» **ASSIGNED TASK**: Check each statement against the forum post below on default framebuffer blit overhead. Answer yes or no for each, and quote the words from the post that decide it. 1. The blit to the default framebuffer can cost roughly 1-2 milliseconds per frame. 2. In the tests, an OpenGL clear with a D3D present ran slower than a D3D clear with a D3D present. 3. The experiment used a D3D9 device.

» **EXCERPTED PASSAGE**:
Avoiding the default framebuffer blit overhead

l_belev · November 17, 2012, 9:53am

Hi,

First I will describe the problem.
As we know the default framebuffer (0) is remnant from the past which for some mysterious reason opengl is still dragging along like a bag with stones.
It is very un-flexible and totally alien to many modern-day ways of doing things, e.g. deferred rendering.
One would often need to be able to combine freely various color/depth/stencil buffers, which is easy with the FBO infrastructure.
But when we need to display something there is a problem. The final image to be displayed is often not generated in the default framebuffer,
because we need the flexibility of FBOs. For example we may need the depth buffer used to render the scene available as a texture or something.

Then we need to blit to the default framebuffer. This adds overhead, which may be something like 1-2 milliseconds per frame.

In direct3d the colorbuffer that can be displayed (swapchain) is a pure colorbuffer-only object from the POV of the renderer and can be combined with other buffers just like the non-displayable ones.
This is unlike the opengl default framebuffer, which drag it’s own depth buffer (or has none) and can not be changed.

I experimented a bit with the nvidia WGL_NV_DX_interop2 extension.
I created some d3d11 device with it’s swapchain, then using the extension, setup a opengl renderbuffer that corresponds to the swapchain backbuffer.
Then i did some rendering on the opengl while using the d3d’s way of presenting image to a window.
After some tweaking i managed that to run faster than opengl’s own way using blit.

All the rendering was just a glClear(GL_COLOR_BUFFER_BIT) and then present the result.

I tested 3 cases:
a) opengl clear + opengl present (using blit to the default fb)
b) opengl clear + d3d present
c) d3d clear + d3d present.

b) and c) are equally fast and a) is noticeably slower than them.

» **PROVIDED DATA**:
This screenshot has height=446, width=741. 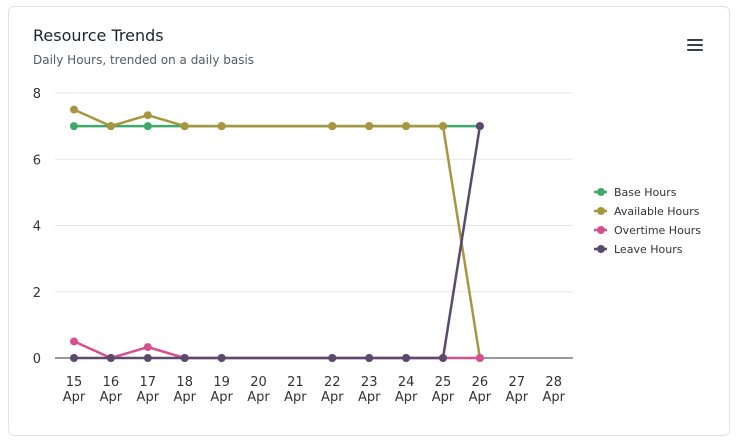 What do you see at coordinates (480, 382) in the screenshot?
I see `x-tick-label: 26` at bounding box center [480, 382].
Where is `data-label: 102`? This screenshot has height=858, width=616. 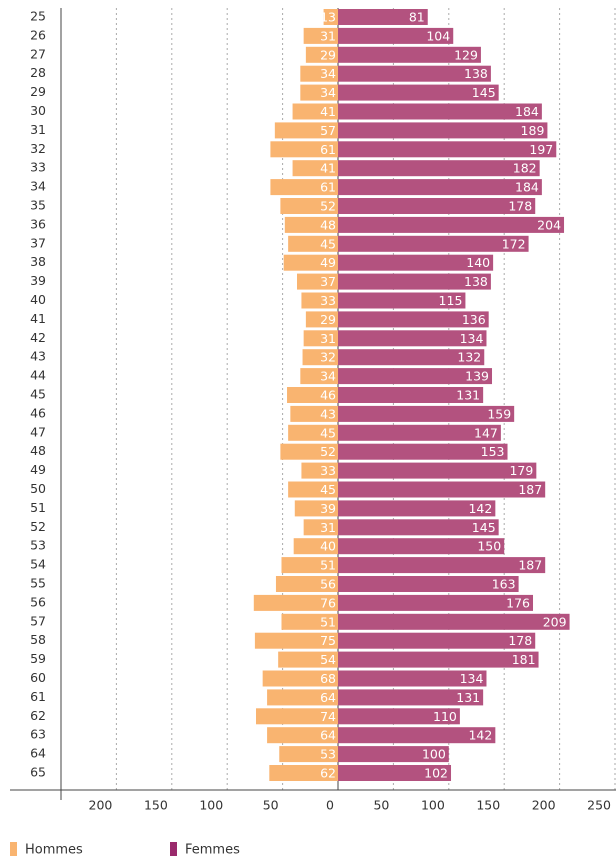 data-label: 102 is located at coordinates (436, 774).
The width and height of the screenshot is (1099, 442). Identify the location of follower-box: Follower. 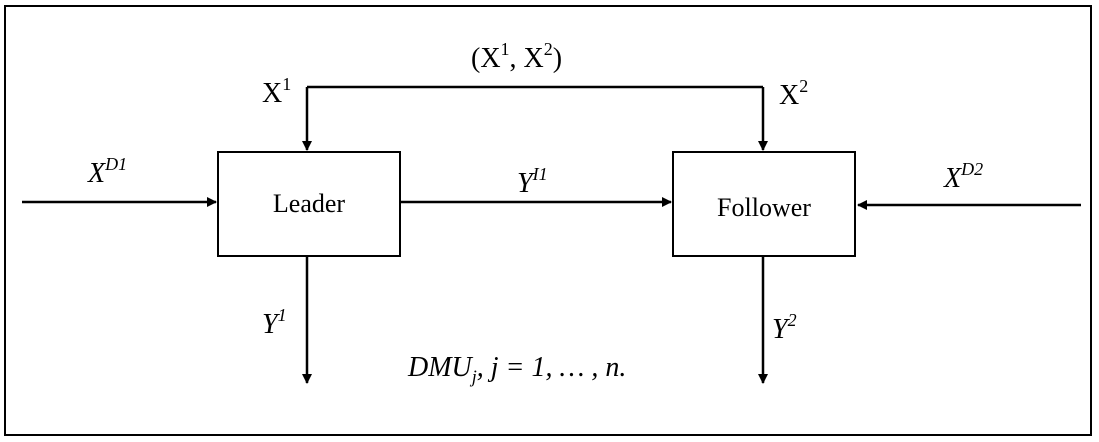
(764, 204).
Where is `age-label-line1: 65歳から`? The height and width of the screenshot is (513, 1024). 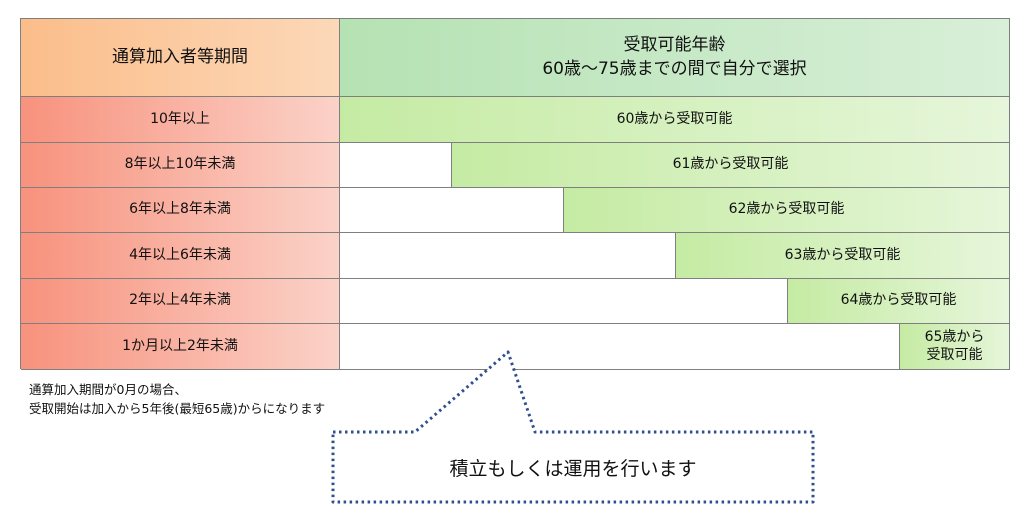
age-label-line1: 65歳から is located at coordinates (954, 337).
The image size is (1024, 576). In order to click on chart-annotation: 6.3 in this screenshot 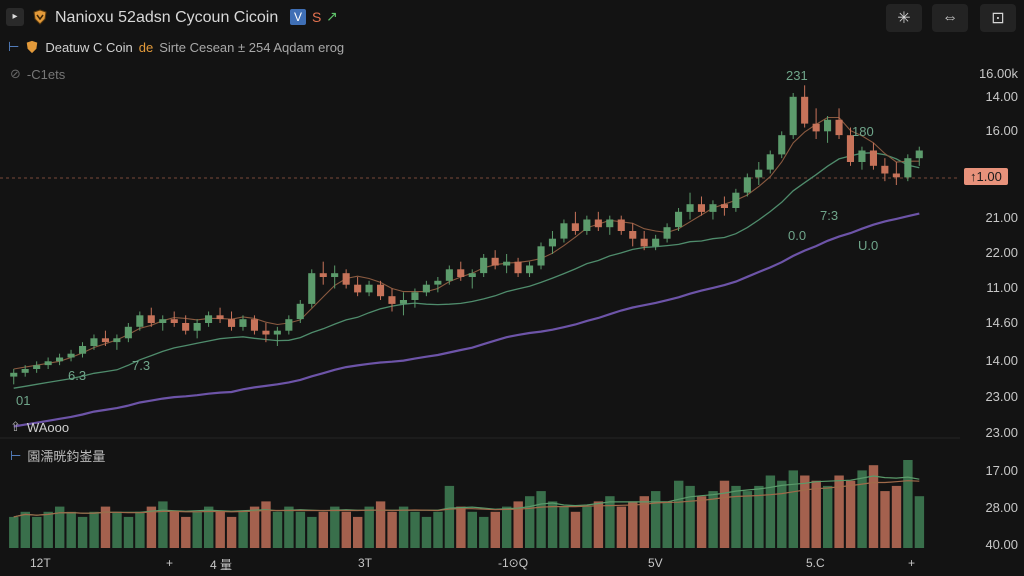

» **SOLUTION FOR THIS EXERCISE**:
1. Yes: "This adds overhead, which may be something like 1-2 milliseconds per frame."
2. No: "b) and c) are equally fast and a) is noticeably slower than them."
3. No: "I created some d3d11 device with it’s swapchain"